= Leddar =

LEDDAR (Light-Emitting Diode Detection And Ranging) is a proprietary technology owned by LeddarTech. It uses the time of flight of light signals and signal processing algorithms to detect, locate, and measure objects in its field of view.

==Technology==

The Leddar technology is like a light-based radar that sends very short light pulses of invisible light about 100,000 times per second to actively illuminate an area of interest.
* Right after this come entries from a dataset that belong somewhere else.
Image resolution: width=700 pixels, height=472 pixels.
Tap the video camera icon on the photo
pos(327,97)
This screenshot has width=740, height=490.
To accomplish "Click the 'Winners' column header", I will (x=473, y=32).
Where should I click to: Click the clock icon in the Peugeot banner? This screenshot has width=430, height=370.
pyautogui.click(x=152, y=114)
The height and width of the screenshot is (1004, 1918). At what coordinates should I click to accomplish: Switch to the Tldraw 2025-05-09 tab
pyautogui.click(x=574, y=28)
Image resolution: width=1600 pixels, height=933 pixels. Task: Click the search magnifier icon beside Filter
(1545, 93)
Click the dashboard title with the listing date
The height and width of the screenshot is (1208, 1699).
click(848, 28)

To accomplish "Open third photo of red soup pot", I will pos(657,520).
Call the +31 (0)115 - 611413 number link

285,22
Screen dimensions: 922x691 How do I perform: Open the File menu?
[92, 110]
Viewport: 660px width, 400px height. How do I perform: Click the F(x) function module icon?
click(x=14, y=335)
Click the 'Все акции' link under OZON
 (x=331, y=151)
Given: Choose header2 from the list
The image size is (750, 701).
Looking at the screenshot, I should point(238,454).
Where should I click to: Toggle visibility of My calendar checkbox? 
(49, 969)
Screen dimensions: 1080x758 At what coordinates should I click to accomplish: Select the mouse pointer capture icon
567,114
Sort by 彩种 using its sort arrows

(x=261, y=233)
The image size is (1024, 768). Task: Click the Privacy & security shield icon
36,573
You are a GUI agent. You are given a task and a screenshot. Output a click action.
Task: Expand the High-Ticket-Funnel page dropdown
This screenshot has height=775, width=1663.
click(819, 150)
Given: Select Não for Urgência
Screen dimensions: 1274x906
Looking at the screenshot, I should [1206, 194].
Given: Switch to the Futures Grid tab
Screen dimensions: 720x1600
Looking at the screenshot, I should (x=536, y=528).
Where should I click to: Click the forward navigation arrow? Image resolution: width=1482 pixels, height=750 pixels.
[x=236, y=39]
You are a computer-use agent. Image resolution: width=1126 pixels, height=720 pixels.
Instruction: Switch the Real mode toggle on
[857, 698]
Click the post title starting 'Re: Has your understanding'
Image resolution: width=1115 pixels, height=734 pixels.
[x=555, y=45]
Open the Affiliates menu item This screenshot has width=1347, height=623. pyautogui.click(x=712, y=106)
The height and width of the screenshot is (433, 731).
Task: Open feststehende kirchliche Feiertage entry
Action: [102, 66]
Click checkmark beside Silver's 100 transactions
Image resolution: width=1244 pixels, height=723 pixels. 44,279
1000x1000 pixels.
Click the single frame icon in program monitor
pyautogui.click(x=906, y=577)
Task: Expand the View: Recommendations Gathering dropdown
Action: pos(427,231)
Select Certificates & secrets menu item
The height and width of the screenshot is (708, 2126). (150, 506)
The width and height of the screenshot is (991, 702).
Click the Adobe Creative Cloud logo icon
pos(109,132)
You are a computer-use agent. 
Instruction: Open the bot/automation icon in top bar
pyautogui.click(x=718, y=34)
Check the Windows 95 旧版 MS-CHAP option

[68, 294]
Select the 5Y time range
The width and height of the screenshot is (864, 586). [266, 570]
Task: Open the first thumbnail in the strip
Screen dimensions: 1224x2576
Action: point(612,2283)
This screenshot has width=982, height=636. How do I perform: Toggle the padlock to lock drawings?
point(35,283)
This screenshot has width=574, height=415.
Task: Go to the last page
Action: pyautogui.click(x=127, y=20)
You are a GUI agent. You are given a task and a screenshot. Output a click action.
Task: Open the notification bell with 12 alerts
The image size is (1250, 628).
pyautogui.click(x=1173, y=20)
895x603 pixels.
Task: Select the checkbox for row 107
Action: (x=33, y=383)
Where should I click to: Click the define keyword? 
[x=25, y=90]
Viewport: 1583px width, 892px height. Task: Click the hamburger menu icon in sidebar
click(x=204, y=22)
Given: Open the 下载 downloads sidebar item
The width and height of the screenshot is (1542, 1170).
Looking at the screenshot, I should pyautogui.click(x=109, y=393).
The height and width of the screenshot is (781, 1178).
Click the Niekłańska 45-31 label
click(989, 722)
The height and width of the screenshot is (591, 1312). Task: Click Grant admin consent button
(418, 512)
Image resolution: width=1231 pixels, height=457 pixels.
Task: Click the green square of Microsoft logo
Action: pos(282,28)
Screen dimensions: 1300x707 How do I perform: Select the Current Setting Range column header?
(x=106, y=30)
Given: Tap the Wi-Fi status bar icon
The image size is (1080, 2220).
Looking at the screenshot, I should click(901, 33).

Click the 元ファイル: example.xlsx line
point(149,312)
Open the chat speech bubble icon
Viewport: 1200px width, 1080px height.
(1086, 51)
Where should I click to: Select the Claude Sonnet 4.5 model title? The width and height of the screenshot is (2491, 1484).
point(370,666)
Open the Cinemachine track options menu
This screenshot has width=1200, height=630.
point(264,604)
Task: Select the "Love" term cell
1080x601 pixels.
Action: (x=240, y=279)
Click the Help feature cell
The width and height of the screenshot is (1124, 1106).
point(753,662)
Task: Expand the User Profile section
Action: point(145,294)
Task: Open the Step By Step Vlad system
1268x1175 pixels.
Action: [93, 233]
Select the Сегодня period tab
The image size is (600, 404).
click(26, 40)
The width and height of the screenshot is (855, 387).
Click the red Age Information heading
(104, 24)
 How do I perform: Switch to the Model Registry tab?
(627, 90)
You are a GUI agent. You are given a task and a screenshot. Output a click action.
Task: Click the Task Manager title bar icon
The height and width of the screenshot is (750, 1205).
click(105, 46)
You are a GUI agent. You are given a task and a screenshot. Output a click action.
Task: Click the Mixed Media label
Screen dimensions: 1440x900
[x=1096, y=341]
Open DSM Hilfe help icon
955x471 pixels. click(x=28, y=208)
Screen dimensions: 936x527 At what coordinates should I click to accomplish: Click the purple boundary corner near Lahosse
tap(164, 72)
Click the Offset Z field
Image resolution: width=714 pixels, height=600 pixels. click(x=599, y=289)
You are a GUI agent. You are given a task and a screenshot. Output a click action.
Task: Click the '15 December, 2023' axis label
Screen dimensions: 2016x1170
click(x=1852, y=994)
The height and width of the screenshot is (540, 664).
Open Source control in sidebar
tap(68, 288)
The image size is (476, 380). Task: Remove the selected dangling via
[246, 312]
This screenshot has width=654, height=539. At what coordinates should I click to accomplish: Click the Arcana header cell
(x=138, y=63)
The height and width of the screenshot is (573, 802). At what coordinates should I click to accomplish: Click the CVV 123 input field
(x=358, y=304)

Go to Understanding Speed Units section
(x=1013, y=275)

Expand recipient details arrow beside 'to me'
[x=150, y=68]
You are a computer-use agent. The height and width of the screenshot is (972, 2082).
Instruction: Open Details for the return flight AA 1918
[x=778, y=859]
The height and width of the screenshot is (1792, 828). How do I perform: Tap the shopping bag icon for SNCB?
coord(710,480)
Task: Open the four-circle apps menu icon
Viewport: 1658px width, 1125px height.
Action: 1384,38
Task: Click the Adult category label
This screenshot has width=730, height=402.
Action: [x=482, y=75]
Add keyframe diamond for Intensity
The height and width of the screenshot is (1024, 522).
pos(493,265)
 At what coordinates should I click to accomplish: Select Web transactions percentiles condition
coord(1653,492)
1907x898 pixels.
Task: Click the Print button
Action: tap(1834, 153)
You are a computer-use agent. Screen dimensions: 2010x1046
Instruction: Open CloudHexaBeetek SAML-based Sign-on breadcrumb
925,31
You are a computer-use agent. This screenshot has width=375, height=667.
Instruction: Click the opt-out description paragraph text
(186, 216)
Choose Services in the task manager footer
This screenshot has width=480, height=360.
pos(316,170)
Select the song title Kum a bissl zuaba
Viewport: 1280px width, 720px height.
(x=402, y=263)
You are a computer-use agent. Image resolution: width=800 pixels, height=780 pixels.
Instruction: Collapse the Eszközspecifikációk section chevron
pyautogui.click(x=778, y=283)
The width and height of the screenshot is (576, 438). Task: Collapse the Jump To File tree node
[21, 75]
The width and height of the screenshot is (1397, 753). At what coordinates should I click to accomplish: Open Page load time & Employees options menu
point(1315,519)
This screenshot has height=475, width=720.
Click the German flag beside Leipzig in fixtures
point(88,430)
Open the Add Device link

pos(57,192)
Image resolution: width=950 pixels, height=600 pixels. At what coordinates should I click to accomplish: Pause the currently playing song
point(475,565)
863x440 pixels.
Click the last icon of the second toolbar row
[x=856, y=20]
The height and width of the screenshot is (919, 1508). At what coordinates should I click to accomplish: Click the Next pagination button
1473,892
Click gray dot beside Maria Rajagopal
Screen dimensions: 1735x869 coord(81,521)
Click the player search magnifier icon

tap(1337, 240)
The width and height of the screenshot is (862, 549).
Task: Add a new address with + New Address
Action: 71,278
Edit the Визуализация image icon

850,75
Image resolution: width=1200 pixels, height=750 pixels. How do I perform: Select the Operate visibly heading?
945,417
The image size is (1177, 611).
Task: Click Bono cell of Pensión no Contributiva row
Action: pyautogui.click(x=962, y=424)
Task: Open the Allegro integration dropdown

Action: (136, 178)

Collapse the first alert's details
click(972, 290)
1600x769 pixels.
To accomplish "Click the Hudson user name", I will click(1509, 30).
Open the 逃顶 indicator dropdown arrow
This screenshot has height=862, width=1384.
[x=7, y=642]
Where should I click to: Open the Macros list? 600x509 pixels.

The sensor captures the light backscattered from objects (either fixed or moving) over its detection area and processes the signals to precisely map their location and other attributes.
The data is compiled thousands of times per second, providing up to a few hundred frames per second and offering accurate and reliable information even in adverse weather and lighting conditions.

The multi-channel sensor also provides lateral discrimination of detected objects and this feature, with 3D measurements, provides the basis for object tracking.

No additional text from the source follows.